Jacks produced two songs for Nana Mouskouri: "Scarborough Fair" and "Loving Arms" in 1976. He produced the Vancouver top 10 hit "Country Boy Named Willy" for "SPRING" on London Records (#38 Canada), and Valdy's original version of "Rock and Roll Song" (b/w sometime "Sunday Morning"). The record was scheduled for release on London Records but was re-recorded in Los Angeles with another producer when Valdy signed a recording contract. He also spent a lot of time with Buddy Knox in the 1970s and produced a single for him with two songs: "Me and You" (written by Jacks) and the George Jones song "White Lightnin'"; the single remains unreleased. Jacks also went on to produce a number of other artists in the 1980s and 1990s, including DOA, who recorded a punk rock version of "Where Evil Grows".
In 2011, Jacks' friend Al Jardine released a new version of "Don't Fight The Sea", recorded along with fellow Beach Boys Mike Love, Brian Wilson, Bruce Johnston and the late Carl Wilson, who sang part of the lead vocal. A limited edition white vinyl 45 was made and sold to benefit Japanese Tsunami victims. His latest release, Starfish On the Beach, is a double CD compilation containing 40 of Jacks' favorite tracks from the last 40 years, and features some of his biggest hits of the 70s and 80s. The package contains a 32-page booklet with never before seen photos and Terry's recollections of his musical journey. It is available from www.regeneratorrecords.com and in select stores throughout Canada.
Jacks has worked in documentary film and video, producing several shorts on environmental themes including The Faceless Ones, The Tragedy of Clearcutting, The Southern Chilcotin Mountains and The Warmth of Love (The Four Seasons of Sophie Thomas) with cinematographer Ian Hinkle.
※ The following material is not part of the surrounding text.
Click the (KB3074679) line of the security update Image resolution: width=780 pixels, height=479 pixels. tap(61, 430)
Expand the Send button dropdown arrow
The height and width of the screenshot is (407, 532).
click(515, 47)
The video production The Faceless Ones earned an Environmental Gold Award from the New York International Independent Film and Video Festival.
In the late 1970s, Jacks gradually withdrew from the music world. He had a daughter, born in 1985. In the 1980s Jacks became involved in the environmental movement, focusing on pulp mill pollution issues in Canada. His environmental work has earned him several awards including one from the United Nations Association of Canada and the Western Canada Wilderness Committee. He was awarded a lifetime achievement award in 1997 for his work, as well as the Eugene Rogers Environmental Award.